WHAT IS NEEDED.
Only the lines from the start of the material through the line containing "Kids (348, 407)" are to be extracted, exactly as they appear.
::::::::
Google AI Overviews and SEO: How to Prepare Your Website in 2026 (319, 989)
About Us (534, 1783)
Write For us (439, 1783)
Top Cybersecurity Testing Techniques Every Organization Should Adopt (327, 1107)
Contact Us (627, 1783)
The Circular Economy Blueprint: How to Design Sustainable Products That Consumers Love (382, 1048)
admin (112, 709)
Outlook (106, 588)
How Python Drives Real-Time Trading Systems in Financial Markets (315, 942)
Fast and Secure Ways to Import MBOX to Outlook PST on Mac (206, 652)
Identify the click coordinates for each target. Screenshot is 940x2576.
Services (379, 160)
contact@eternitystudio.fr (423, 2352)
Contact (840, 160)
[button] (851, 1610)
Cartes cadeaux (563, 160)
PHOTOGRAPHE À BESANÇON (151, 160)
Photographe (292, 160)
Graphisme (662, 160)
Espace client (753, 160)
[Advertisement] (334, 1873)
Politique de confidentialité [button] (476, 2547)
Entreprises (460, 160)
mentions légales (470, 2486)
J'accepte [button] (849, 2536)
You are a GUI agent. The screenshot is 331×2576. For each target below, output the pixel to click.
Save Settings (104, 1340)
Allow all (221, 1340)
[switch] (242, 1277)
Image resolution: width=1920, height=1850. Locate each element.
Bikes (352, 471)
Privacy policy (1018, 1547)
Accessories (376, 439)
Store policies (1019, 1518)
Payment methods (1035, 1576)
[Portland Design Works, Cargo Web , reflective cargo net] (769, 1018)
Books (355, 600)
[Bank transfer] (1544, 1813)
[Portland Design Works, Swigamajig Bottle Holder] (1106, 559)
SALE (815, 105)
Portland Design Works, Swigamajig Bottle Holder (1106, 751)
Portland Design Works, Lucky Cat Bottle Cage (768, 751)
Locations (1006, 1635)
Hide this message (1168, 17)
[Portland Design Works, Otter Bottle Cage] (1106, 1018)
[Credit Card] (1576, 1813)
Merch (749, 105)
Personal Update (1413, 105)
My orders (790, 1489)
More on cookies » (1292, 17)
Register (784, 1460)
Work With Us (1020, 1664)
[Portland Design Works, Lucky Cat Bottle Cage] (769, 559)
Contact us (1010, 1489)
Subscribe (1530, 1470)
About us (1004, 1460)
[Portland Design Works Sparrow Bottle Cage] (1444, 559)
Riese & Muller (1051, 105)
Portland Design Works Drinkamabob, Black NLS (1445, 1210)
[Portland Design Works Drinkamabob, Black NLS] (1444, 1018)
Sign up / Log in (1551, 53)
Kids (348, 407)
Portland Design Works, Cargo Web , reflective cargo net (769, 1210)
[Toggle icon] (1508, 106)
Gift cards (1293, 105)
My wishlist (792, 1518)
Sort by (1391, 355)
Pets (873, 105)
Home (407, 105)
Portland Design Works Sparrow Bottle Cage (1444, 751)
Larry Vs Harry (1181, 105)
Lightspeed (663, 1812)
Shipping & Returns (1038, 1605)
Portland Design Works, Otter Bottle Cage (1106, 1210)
::::::::
RESPONSE.
Google AI Overviews and SEO: How to Prepare Your Website in 2026 (319, 989)
About Us (534, 1783)
Write For us (439, 1783)
Top Cybersecurity Testing Techniques Every Organization Should Adopt (327, 1107)
Contact Us (627, 1783)
The Circular Economy Blueprint: How to Design Sustainable Products That Consumers Love (382, 1048)
admin (112, 709)
Outlook (106, 588)
How Python Drives Real-Time Trading Systems in Financial Markets (315, 942)
Fast and Secure Ways to Import MBOX to Outlook PST on Mac (206, 652)
Identify the click coordinates for each target. Screenshot is 940x2576.
Services (379, 160)
contact@eternitystudio.fr (423, 2352)
Contact (840, 160)
[button] (851, 1610)
Cartes cadeaux (563, 160)
PHOTOGRAPHE À BESANÇON (151, 160)
Photographe (292, 160)
Graphisme (662, 160)
Espace client (753, 160)
[Advertisement] (334, 1873)
Politique de confidentialité [button] (476, 2547)
Entreprises (460, 160)
mentions légales (470, 2486)
J'accepte [button] (849, 2536)
You are a GUI agent. The screenshot is 331×2576. For each target below, output the pixel to click.
Save Settings (104, 1340)
Allow all (221, 1340)
[switch] (242, 1277)
Image resolution: width=1920, height=1850. Locate each element.
Bikes (352, 471)
Privacy policy (1018, 1547)
Accessories (376, 439)
Store policies (1019, 1518)
Payment methods (1035, 1576)
[Portland Design Works, Cargo Web , reflective cargo net] (769, 1018)
Books (355, 600)
[Bank transfer] (1544, 1813)
[Portland Design Works, Swigamajig Bottle Holder] (1106, 559)
SALE (815, 105)
Portland Design Works, Swigamajig Bottle Holder (1106, 751)
Portland Design Works, Lucky Cat Bottle Cage (768, 751)
Locations (1006, 1635)
Hide this message (1168, 17)
[Portland Design Works, Otter Bottle Cage] (1106, 1018)
[Credit Card] (1576, 1813)
Merch (749, 105)
Personal Update (1413, 105)
My orders (790, 1489)
More on cookies » (1292, 17)
Register (784, 1460)
Work With Us (1020, 1664)
[Portland Design Works, Lucky Cat Bottle Cage] (769, 559)
Contact us (1010, 1489)
Subscribe (1530, 1470)
About us (1004, 1460)
[Portland Design Works Sparrow Bottle Cage] (1444, 559)
Riese & Muller (1051, 105)
Portland Design Works Drinkamabob, Black NLS (1445, 1210)
[Portland Design Works Drinkamabob, Black NLS] (1444, 1018)
Sign up / Log in (1551, 53)
Kids (348, 407)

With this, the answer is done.